Gérald Tremblay considère que ce n'est pas son problème mais celui du Parti libéral. Même s'ils viennent tous deux de la grande famille libérale, les relations ne sont pas au beau fixe entre les deux hommes. Jean Charest a mis de nombreuses pelures de banane sur le chemin de M. Tremblay pendant les élections.
Gérald Tremblay était dans une position délicate. Plusieurs de ses candidats vedettes s'étaient battus bec et ongles contre les fusions et il faisait tout pour balayer cette contradiction sous le tapis. Une bonne partie de ses appuis provenaient des banlieues allergiques aux fusions. À chaque fois que le chef libéral se baladait à Montréal et relançait son idée de défusion, il jetait de l'huile sur le feu et plongeait l'équipe Tremblay dans l'embarras.

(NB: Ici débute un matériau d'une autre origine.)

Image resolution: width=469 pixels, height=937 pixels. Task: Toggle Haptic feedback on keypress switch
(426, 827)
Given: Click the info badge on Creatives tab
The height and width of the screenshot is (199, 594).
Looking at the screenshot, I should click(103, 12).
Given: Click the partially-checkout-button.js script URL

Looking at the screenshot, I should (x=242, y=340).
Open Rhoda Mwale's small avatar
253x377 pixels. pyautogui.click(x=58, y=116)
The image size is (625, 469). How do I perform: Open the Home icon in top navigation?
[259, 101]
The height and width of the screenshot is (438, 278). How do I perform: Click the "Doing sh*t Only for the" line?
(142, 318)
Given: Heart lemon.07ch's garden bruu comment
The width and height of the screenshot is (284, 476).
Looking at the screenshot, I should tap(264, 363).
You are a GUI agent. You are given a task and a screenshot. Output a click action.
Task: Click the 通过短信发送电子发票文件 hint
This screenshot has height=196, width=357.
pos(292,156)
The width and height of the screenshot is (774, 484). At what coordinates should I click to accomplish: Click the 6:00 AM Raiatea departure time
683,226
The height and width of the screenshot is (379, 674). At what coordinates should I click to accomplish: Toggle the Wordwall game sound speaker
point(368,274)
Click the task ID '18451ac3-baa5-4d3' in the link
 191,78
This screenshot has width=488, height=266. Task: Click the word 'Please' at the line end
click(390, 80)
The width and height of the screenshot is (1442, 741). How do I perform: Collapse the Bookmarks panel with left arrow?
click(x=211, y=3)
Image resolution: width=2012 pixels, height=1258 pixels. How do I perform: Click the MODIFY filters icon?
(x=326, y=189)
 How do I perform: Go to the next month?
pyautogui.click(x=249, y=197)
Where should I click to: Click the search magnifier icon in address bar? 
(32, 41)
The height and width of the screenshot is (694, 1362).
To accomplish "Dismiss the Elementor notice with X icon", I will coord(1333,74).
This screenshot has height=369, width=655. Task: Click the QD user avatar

Aujourd'hui, Gérald Tremblay défend Montréal du bout des lèvres et il prend une distance polie vis-à-vis des libéraux. Ce n'est pas suffisant. Il doit aller plus loin et dire non à Jean Charest, haut et fort. Il doit défendre l'intégrité de Montréal et non se contenter de marmonner son vieux slogan électoral Ça va marcher! Si lui ne le fait pas, qui le fera? N'y a-t-il personne pour défendre cette ville?